*Task instructions*. From the entries that follow, gather each line holding the word "Centrum".

*Recorded information*.

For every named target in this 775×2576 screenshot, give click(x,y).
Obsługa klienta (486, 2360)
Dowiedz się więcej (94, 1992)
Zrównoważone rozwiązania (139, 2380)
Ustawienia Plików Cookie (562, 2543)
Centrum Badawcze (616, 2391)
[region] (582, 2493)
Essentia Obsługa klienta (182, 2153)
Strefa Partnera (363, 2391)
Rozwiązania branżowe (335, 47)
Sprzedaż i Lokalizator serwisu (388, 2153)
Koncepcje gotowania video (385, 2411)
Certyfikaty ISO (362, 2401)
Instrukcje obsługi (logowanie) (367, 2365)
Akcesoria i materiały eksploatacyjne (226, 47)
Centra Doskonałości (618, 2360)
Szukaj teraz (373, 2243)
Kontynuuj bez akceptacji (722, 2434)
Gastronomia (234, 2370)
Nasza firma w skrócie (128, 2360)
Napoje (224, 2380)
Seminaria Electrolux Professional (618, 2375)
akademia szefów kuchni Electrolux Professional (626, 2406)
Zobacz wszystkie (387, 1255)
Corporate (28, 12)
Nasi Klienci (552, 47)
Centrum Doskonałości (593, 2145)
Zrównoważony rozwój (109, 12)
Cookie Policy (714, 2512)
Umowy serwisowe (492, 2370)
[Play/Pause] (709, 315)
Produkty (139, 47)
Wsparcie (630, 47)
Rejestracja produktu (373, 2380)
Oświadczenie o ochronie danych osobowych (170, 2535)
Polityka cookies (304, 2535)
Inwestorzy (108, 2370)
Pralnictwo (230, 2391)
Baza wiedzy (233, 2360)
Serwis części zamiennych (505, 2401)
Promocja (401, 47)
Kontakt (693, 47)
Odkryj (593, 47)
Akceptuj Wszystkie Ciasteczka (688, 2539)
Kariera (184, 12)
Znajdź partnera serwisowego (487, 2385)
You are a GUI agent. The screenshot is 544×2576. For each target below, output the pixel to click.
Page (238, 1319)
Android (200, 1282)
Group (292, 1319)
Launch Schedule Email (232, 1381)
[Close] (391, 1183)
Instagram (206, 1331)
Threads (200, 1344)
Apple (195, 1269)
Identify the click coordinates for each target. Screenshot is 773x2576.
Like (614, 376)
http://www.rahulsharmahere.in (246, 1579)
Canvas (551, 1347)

*Solution for this exercise*.
Centrum Badawcze (616, 2391)
Centrum Doskonałości (593, 2145)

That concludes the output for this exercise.